Could this be the best tattoo ever? Yeah, probably not. But it is welcoming nonetheless to see a baseball-loving piggy boy who has paid real money to have a hot dog permanently inscribed upon his person, halfway between hand and heart.

New Hawk, Red Scalp - Battles
After falling in love with Grizzly Bear all over again we are standing next to Jamie Lidell watching Battles and laughing at all the kids with brand-new mohawks / badly burning scalps. I do not miss my opportunity to say “kids today” and grok in my wizenedness.

Waiting for Murder with Fujiya and Miyagi
Fujiya and Miyagi are running late, doing sound checks that seem both endless and recklessly pointless. Someone collapses in the heat; the shouts for a medic overlay the directions to raise the levels, lower the levels, tango with the levels, level the levels, check check check the levels. No one comes. The trixies next to me are scraping their manicures through ash blond hair, the tendrils clump and stick to their napes. They are trashing their friend whom they refer to simply as “Diva” and they laugh about how yesterday they made her cry. They smell of overripe fruit, they smell sticky. I do not like being so close to them and shift my weight to my far foot. Fujiya and Miyagi are now already 20 minutes late for a 40 minute set, I flip through the program again in boredom and I sweat. And I start to smile. Professor Murder is on next, and Professor Murder is not fond of waiting.

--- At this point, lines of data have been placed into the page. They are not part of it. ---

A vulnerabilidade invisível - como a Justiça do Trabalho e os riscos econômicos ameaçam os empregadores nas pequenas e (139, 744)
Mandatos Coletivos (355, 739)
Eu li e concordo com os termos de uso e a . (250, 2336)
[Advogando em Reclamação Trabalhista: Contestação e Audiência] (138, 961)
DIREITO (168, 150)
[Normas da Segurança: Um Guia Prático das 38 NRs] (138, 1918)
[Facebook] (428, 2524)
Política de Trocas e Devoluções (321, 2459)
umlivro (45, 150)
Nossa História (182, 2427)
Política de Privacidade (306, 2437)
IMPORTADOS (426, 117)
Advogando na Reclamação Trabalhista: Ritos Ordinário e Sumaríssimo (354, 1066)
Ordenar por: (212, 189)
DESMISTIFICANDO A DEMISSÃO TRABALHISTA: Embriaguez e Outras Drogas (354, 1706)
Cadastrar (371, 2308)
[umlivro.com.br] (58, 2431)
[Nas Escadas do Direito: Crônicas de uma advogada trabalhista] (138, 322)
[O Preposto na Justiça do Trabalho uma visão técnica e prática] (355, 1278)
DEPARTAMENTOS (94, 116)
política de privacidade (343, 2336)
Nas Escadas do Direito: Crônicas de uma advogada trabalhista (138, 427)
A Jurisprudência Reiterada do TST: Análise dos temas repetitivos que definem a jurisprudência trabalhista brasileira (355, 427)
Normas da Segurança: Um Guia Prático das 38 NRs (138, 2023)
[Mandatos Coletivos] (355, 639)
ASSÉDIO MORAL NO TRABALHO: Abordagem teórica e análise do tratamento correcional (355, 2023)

Grandpa is a Punk Rocker - Malkmus
The sun is setting behind Stephen Malkmus, who slips in and out of silhouette. He is in a pink polo shirt and white slacks, like he’s just returned from golfing for fish. It’s just him and his acoustic guitar, and he surprises me by veering away from his solo work and reprising Pavement instead. Other bands come on stage and start dancing, slowly. It’s weird, surreal to hear these anthems strummed softly through the gold of sunset like a sixties home movie on slo-mo. But there is also a pleasant acceptance implicit between us all, something about growing older together, something symbolic, something a little lovely.

Mexican Wrestling with Gogol Bordello
Three hours later I’m hot, wet with sweat, my legs are shaking with fatigue, my ears are numb, and I feel outstanding. Gogol Bordello has come to town. The old theater lurches and swells as two tiers of people explode.

Built to Spill Melts your Face Off
Two days later I walk to the same old theater. This would be a very different trip. I’m late. Weirdly, it’s not crowded and I walk right up to the stage front through the frozen tableau. Just then Doug Martsch starts the riff for Time Trap. It hangs in the air delicately, just there. The four guitars softly pick it up, coax it along, then set it soaring. The only sane thing to do at this point is melt into the floor, so first I pretty much freak on out and then I go ahead and just do exactly that.

It’s summer in Chicago. It is 80 degrees tinged with humidity, there’s a chance of epic thunderstorms, and a certainty that at some point you will explode.

1 comment:

Mooms said...

Now I really do feel old - I don't recognize any of those bands.